---------- Text excerpt
Artificial intelligence’s promise to accelerate life sciences research has already drawn billions of dollars of investment in recent years, fueling the rise of companies like Recursion Pharmaceuticals. The latest beneficiary of that interest is Lila Sciences, a Flagship Pioneering-backed startup that’s raised $200 million in seed funding.
Lila’s ambitions match its funding. The company aims to build what it calls “scientific superintelligence,” an AI platform it contends will be capable of designing and running experiments to accelerate research “across every domain of science.”
Since forming in 2023, the company has tested its platform in a range of disciplines and says it performs at levels that are superior to current benchmarks, whether they’re set by humans or current AI models. As examples, Lila claims its platform discovered and validated “hundreds” of novel antibodies and peptides, and generated non-platinum group metals that could be used to catalyze production of green hydrogen at a lower cost. It also has developed a specialized large language model that can reason through the scientific process.
AI in the life sciences is nothing new, of course. Biotechs such as Recursion and tech giants like Nvidia have shopped machine learning models to life sciences firms, promising to deliver new drug candidates faster than laboratory grunt work by human scientists.
Lila is aiming more broadly, taking on what Molly Gibson, an origination partner at Flagship and Lila’s president of future science, describes as the “long and tedious path” of creating a hypothesis, designing an experiment and testing it “essentially instantaneously.”
Though Lila’s AI models are designed so far to help with early discovery, Gibson anticipates greater speed early on will have a domino effect across other parts of the drugmaking process that take more time.
“If we can actually start to encode those in more of the early science, we should be able to speed the process up,” she said, such as by increasing the probability of success in clinical trials.
Lila will not make its own therapeutic candidates. Instead, the company will partner with other Flagship startups and outside biotech companies to help them speed their research.
The company is led by Geoff von Maltzahn, a general partner at Flagship. On its executive team are chief technology officer Andrew Beam, a senior fellow at Flagship; Kenneth Stanley, a former OpenAI executive turned a senior vice president at Lila and George Church, the renowned geneticist who will serve as its chief scientist.
“We must solve the hard problems to allow AI to autonomously and in a scalable manner run each step — from AI models generating an idea to reducing it to practice with robotics and automation,” von Maltzahn said in a statement.
--------------------
---------- Source data
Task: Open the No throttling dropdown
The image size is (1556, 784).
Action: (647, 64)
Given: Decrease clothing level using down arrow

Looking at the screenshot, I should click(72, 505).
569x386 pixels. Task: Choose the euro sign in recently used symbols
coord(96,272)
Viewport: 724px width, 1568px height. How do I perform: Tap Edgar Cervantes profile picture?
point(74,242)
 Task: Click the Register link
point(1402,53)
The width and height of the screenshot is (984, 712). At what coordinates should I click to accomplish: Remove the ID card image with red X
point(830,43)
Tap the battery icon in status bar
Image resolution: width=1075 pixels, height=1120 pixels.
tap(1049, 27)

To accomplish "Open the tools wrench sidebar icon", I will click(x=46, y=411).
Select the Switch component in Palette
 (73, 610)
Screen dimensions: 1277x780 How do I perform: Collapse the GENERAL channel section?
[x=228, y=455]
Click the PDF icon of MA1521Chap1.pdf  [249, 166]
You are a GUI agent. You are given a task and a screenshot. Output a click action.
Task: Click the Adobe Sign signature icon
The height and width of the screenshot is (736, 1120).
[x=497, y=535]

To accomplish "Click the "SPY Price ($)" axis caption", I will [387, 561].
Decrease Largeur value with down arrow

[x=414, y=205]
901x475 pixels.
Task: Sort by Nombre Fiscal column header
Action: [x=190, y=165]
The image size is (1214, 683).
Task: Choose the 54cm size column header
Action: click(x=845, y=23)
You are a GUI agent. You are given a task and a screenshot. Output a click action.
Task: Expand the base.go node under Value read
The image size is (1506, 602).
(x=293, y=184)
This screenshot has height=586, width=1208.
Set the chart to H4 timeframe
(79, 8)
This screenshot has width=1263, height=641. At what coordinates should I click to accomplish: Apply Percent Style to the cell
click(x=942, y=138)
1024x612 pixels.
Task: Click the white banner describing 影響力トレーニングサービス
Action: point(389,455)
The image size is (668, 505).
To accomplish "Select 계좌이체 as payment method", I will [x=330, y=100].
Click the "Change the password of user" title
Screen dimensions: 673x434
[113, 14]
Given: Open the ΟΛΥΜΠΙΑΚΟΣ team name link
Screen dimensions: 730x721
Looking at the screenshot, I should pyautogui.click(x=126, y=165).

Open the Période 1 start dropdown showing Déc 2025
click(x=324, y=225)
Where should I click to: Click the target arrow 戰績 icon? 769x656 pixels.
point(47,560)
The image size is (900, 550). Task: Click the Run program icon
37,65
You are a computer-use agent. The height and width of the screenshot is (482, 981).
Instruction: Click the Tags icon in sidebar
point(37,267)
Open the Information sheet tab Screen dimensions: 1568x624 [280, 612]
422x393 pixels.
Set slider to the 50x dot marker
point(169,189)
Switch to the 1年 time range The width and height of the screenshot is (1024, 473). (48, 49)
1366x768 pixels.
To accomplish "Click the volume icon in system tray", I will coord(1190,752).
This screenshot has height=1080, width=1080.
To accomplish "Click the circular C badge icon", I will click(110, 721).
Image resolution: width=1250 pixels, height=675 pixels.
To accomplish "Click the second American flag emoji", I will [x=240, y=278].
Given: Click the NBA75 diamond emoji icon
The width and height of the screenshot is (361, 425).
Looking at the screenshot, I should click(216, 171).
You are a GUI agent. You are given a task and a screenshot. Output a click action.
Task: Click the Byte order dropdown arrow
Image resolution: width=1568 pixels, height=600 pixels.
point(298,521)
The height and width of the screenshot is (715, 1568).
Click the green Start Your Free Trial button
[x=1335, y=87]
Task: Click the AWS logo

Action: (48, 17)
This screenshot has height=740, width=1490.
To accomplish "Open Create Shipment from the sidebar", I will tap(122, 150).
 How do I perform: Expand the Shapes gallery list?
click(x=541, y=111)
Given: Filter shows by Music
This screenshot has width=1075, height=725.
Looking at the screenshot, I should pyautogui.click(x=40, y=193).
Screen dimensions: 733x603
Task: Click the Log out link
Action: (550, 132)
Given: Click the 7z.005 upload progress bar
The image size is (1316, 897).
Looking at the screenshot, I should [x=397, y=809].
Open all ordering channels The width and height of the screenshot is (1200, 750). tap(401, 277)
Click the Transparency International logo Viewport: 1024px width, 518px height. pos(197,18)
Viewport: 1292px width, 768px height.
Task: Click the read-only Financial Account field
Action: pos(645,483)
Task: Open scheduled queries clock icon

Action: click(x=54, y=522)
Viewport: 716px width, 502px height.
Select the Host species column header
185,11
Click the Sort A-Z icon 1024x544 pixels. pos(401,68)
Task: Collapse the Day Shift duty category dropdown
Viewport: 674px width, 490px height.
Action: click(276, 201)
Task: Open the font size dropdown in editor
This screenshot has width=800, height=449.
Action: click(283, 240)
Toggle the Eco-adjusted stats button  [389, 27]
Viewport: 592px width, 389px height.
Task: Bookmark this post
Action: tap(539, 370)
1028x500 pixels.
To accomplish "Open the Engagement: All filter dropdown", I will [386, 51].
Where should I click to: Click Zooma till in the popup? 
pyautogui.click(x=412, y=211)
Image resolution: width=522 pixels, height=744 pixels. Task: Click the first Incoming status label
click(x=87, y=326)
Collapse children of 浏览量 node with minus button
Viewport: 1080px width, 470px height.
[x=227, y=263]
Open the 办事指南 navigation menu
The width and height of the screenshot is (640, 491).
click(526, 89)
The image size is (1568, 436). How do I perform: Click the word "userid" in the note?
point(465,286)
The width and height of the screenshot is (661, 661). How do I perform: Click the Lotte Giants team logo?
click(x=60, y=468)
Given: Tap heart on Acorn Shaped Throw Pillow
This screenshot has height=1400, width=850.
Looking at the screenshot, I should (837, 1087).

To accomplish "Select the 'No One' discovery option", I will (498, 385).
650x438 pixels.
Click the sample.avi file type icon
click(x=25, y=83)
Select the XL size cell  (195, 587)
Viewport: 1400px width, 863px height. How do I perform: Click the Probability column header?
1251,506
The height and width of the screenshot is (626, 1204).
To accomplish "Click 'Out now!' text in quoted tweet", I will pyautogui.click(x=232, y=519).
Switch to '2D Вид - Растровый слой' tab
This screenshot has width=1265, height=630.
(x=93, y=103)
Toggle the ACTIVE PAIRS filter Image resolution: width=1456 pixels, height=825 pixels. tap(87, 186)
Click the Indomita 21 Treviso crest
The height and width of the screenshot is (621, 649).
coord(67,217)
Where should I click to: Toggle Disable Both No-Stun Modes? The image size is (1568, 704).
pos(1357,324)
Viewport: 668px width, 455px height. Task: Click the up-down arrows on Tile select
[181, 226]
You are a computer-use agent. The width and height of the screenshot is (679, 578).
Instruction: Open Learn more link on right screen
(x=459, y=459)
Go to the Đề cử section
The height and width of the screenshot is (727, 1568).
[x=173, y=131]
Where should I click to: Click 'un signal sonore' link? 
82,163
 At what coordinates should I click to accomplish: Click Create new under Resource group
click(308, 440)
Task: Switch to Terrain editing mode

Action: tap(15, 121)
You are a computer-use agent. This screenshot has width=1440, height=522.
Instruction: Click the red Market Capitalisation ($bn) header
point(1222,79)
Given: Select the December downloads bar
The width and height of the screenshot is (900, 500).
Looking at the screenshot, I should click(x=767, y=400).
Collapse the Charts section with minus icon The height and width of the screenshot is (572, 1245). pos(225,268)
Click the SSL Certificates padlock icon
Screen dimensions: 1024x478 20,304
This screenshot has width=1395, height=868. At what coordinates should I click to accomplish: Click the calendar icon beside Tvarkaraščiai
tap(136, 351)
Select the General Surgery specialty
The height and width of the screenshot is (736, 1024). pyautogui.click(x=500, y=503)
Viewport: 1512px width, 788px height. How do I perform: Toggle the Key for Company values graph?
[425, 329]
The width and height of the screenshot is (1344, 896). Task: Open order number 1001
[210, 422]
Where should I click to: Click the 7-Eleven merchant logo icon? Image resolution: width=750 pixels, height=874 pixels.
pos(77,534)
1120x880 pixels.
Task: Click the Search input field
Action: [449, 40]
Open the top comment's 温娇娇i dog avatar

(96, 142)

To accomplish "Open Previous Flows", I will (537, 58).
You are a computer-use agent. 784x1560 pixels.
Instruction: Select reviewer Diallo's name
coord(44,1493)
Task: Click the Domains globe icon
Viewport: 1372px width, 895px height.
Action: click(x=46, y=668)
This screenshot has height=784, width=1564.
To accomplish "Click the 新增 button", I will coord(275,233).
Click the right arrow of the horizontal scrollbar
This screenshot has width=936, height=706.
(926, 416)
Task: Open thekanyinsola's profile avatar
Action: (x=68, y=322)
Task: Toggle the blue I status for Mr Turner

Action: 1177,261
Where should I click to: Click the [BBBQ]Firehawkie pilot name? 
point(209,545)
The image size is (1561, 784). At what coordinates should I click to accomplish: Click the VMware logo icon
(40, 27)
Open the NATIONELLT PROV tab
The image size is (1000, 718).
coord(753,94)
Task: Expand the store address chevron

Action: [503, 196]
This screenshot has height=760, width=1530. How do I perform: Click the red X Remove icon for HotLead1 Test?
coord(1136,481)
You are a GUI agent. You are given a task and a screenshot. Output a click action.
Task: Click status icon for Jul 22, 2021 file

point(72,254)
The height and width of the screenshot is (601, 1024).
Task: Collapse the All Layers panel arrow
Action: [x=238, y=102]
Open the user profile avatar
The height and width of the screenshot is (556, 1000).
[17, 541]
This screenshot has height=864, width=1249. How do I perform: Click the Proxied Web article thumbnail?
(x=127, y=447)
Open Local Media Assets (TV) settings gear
--------------------
_Try it_
In the text about Lila Sciences, who will serve as the company's chief scientist?

_Task result_
George Church, the renowned geneticist.